Action item>
Below is a listing; reproduce each line of it exactly.

Data under study>

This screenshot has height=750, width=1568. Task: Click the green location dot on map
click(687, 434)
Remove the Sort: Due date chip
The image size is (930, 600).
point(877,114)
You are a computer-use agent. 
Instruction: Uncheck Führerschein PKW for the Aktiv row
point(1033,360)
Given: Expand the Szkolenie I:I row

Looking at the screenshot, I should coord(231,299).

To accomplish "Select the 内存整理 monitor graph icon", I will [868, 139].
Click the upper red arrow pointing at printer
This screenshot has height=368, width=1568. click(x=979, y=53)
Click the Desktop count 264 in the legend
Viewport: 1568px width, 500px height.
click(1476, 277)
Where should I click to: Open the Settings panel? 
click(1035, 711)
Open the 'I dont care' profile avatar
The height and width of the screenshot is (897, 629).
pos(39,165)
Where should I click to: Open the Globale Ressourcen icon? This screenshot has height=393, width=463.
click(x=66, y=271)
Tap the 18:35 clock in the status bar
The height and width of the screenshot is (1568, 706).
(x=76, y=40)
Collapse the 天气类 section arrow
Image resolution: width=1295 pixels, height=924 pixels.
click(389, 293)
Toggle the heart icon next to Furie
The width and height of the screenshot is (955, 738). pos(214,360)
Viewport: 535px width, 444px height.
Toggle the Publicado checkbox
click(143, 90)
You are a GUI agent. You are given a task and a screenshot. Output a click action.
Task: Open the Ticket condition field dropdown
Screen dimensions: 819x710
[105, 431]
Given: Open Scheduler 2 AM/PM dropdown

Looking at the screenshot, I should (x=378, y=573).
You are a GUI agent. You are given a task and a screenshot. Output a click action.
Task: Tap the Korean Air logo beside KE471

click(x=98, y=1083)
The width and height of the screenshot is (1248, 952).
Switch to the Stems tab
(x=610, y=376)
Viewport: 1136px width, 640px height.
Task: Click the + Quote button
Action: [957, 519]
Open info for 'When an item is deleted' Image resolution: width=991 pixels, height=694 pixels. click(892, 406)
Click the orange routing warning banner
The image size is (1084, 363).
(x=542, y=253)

Exercise result>
This screenshot has height=750, width=1568. Task: Click the green location dot on map
click(687, 434)
Remove the Sort: Due date chip
The image size is (930, 600).
point(877,114)
You are a computer-use agent. 
Instruction: Uncheck Führerschein PKW for the Aktiv row
point(1033,360)
Given: Expand the Szkolenie I:I row

Looking at the screenshot, I should coord(231,299).

To accomplish "Select the 内存整理 monitor graph icon", I will [868, 139].
Click the upper red arrow pointing at printer
This screenshot has height=368, width=1568. click(x=979, y=53)
Click the Desktop count 264 in the legend
Viewport: 1568px width, 500px height.
click(1476, 277)
Where should I click to: Open the Settings panel? 
click(1035, 711)
Open the 'I dont care' profile avatar
The height and width of the screenshot is (897, 629).
pos(39,165)
Where should I click to: Open the Globale Ressourcen icon? This screenshot has height=393, width=463.
click(x=66, y=271)
Tap the 18:35 clock in the status bar
The height and width of the screenshot is (1568, 706).
(x=76, y=40)
Collapse the 天气类 section arrow
Image resolution: width=1295 pixels, height=924 pixels.
click(389, 293)
Toggle the heart icon next to Furie
The width and height of the screenshot is (955, 738). pos(214,360)
Viewport: 535px width, 444px height.
Toggle the Publicado checkbox
click(143, 90)
You are a GUI agent. You are given a task and a screenshot. Output a click action.
Task: Open the Ticket condition field dropdown
Screen dimensions: 819x710
[105, 431]
Given: Open Scheduler 2 AM/PM dropdown

Looking at the screenshot, I should (x=378, y=573).
You are a GUI agent. You are given a task and a screenshot. Output a click action.
Task: Tap the Korean Air logo beside KE471

click(x=98, y=1083)
The width and height of the screenshot is (1248, 952).
Switch to the Stems tab
(x=610, y=376)
Viewport: 1136px width, 640px height.
Task: Click the + Quote button
Action: [957, 519]
Open info for 'When an item is deleted' Image resolution: width=991 pixels, height=694 pixels. click(892, 406)
Click the orange routing warning banner
The image size is (1084, 363).
(x=542, y=253)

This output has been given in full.